Занимая позицию наблюдателя, он тем самым говорит читателю, что не является всезнающим автором. Автор снимает с себя полномочия создателя произведения. Вот, например, финальная ремарка из пьесы 1984 г. «Как достать два билета на Лебединое озеро»: «Да. Нина все-таки пошла с Игорем в театр. Почему? Да кто его знает» [117]. Из этой небольшой ремарки затем вырастет фигура наблюдателя, который будет все больше давать знать о себе. Из зачаточного состояния в ранних пьесах фигура автора перерастет во всеобъемлющую в поздних, где будет сильно субъективное авторское начало.

В целом, заметно, что автор стремится показать, что он знает не больше читателя, что ему самому приходится наблюдать события и фиксировать их такими, какие они есть. Налицо стремление к тождественности авторского и читательского взглядов. Автор всеми доступными ему средствами говорит о том, что он является непосредственным свидетелем рассказываемых им событий. Это, в свою очередь, должно создать у читателя впечатление, что события, описываемые автором, являются фактами реальной действительности, а произведение, соответственно, документальным.

Каталог как средство фиксации языковой действительности

Используя средства документалистики, автор пытается сказать нам, что все изображенное им – правда. Есть несколько простых и достаточно очевидных приемов. Например, обращение к быту, к понятным проблемам и языку, что делает описываемое знакомым, а значит, отчасти, более реалистичным. Эффект документальности достигается псевдоориентацией на обывателя, на неподготовленного читателя. Понятность тематики, ситуаций, проблематики – это в понимании обывателя литературно, «жизненно», и, соответственно, это «искусство» (как в жизни). Неслучайно язык персонажей и автора предельно упрощен – он понятнее и натуральнее. Такая псевдоориентация – лишь один из пластов постмодернистского текста Коляды (здесь он выступает именно как последовательный постмодернист, угождая каждому). Для подготовленного читателя вся информация спрятана под простецким одеянием этих пьес.

Выдержка из данных -
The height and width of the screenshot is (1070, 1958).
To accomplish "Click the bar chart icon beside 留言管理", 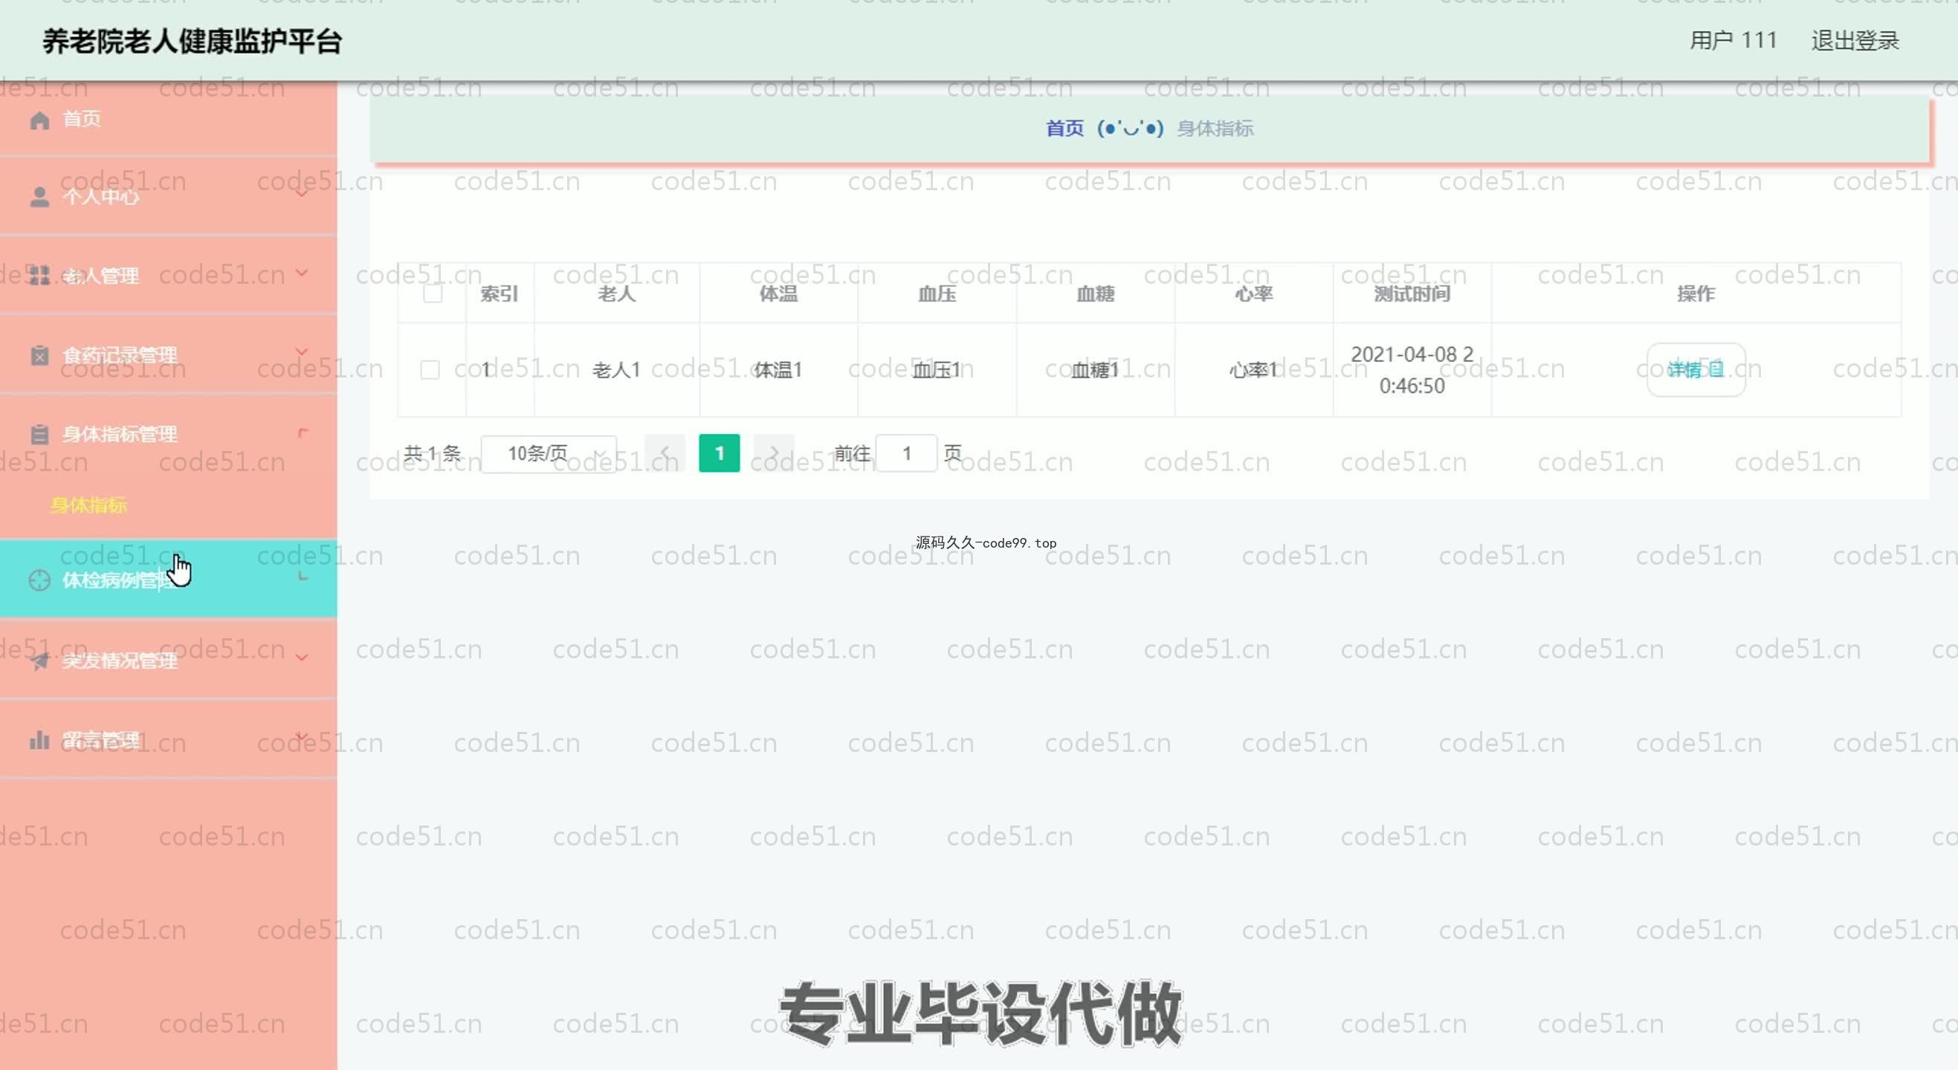I will pos(40,739).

Задание -
Согласуются ли с цитируемым текстом утверждения (а), (б), (в)? Для каждого ответьте «да» или «нет» и приведите дословно решающие слова текста.
(а) В финальной ремарке пьесы 1984 г. сказано, что Нина пошла с Игорем в театр.
(б) Автор стремится показать, что знает больше читателя.
(в) Язык персонажей и автора намеренно усложнен.
Эти данные взяты из другого источника.

Ответ к задаче -
(а) Да: «Да. Нина все-таки пошла с Игорем в театр».
(б) Нет: «автор стремится показать, что он знает не больше читателя».
(в) Нет: «язык персонажей и автора предельно упрощен».